Ed elli a me: <<Quell' e l'anima antica
di Mirra scellerata, che divenne
al padre, fuor del dritto amore, amica.
Questa a peccar con esso cosi venne,
falsificando se in altrui forma,
come l'altro che la sen va, sostenne,
per guadagnar la donna de la torma,
falsificare in se Buoso Donati,
testando e dando al testamento norma>>.
E poi che i due rabbiosi fuor passati
sovra cu' io avea l'occhio tenuto,
rivolsilo a guardar li altri mal nati.
Io vidi un, fatto a guisa di leuto,
pur ch'elli avesse avuta l'anguinaia
tronca da l'altro che l'uomo ha forcuto.
La grave idropesi, che si dispaia
le membra con l'omor che mal converte,
che 'l viso non risponde a la ventraia,
faceva lui tener le labbra aperte
come l'etico fa, che per la sete
l'un verso 'l mento e l'altro in su rinverte.

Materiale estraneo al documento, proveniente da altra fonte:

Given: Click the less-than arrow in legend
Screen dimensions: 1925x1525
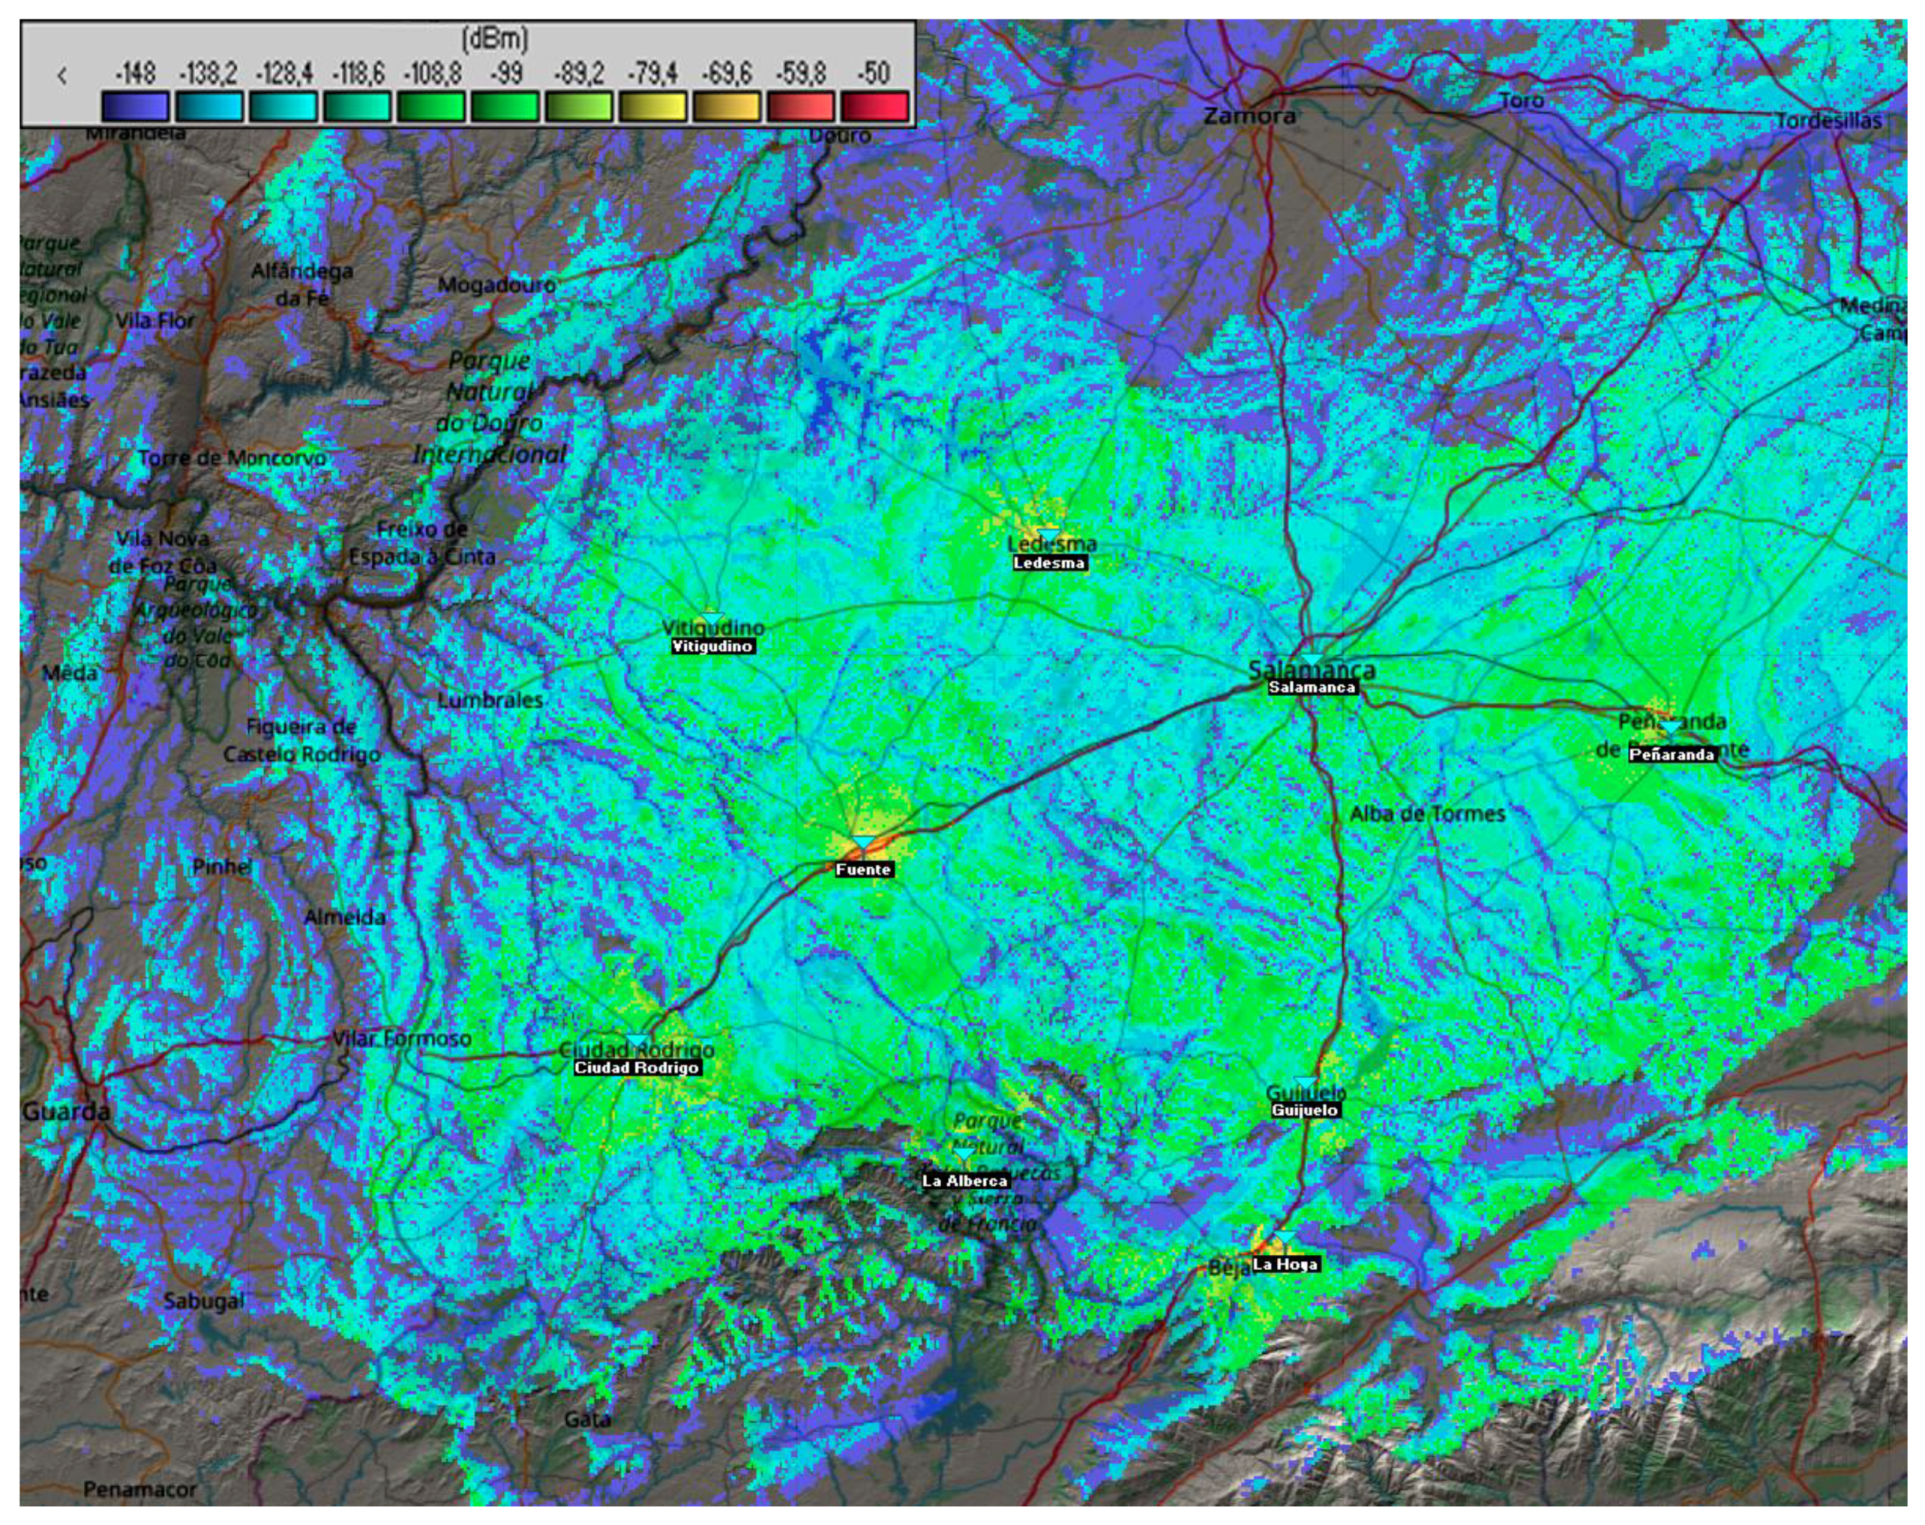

<<O voi che sanz' alcuna pena siete,
e non so io perche, nel mondo gramo>>,
diss' elli a noi, <<guardate e attendete
a la miseria del maestro Adamo;
io ebbi, vivo, assai di quel ch'i' volli,
e ora, lasso! , un gocciol d'acqua bramo.
Li ruscelletti che d'i verdi colli
del Casentin discendon giuso in Arno,
faccendo i lor canali freddi e molli,
sempre mi stanno innanzi, e non indarno,
che l'imagine lor vie piu m'asciuga
che 'l male ond' io nel volto mi discarno.
La rigida giustizia che mi fruga
tragge cagion del loco ov' io peccai
a metter piu li miei sospiri in fuga.
Ivi e Romena, la dov' io falsai
la lega suggellata del Batista;
per ch'io il corpo su arso lasciai.
Ma s'io vedessi qui l'anima trista
di Guido o d'Alessandro o di lor frate,
per Fonte Branda non darei la vista.
Dentro c'e l'una gia, se l'arrabbiate
ombre che vanno intorno dicon vero;
ma che mi val, c'ho le membra legate?
S'io fossi pur di tanto ancor leggero
ch'i' potessi in cent' anni andare un'oncia,
io sarei messo gia per lo sentiero,
cercando lui tra questa gente sconcia,
con tutto ch'ella volge undici miglia,
e men d'un mezzo di traverso non ci ha.
Io son per lor tra si fatta famiglia;
e' m'indussero a batter li fiorini
ch'avevan tre carati di mondiglia>>.
E io a lui: <<Chi son li due tapini
che fumman come man bagnate 'l verno,
giacendo stretti a' tuoi destri confini? >>.
<<Qui li trovai--e poi volta non dierno-->>,
rispuose, <<quando piovvi in questo greppo,
e non credo che dieno in sempiterno.
L'una e la falsa ch'accuso Gioseppo;
l'altr' e 'l falso Sinon greco di Troia:
per febbre aguta gittan tanto leppo>>.
E l'un di lor, che si reco a noia
forse d'esser nomato si oscuro,
col pugno li percosse l'epa croia.
Quella sono come fosse un tamburo;
e mastro Adamo li percosse il volto
col braccio suo, che non parve men duro,
dicendo a lui: <<Ancor che mi sia tolto
lo muover per le membra che son gravi,
ho io il braccio a tal mestiere sciolto>>.
Ond' ei rispuose: <<Quando tu andavi
al fuoco, non l'avei tu cosi presto;
ma si e piu l'avei quando coniavi>>.
E l'idropico: <<Tu di' ver di questo:
ma tu non fosti si ver testimonio
la 've del ver fosti a Troia richesto>>.
<<S'io dissi falso, e tu falsasti il conio>>,
disse Sinon; <<e son qui per un fallo,
e tu per piu ch'alcun altro demonio!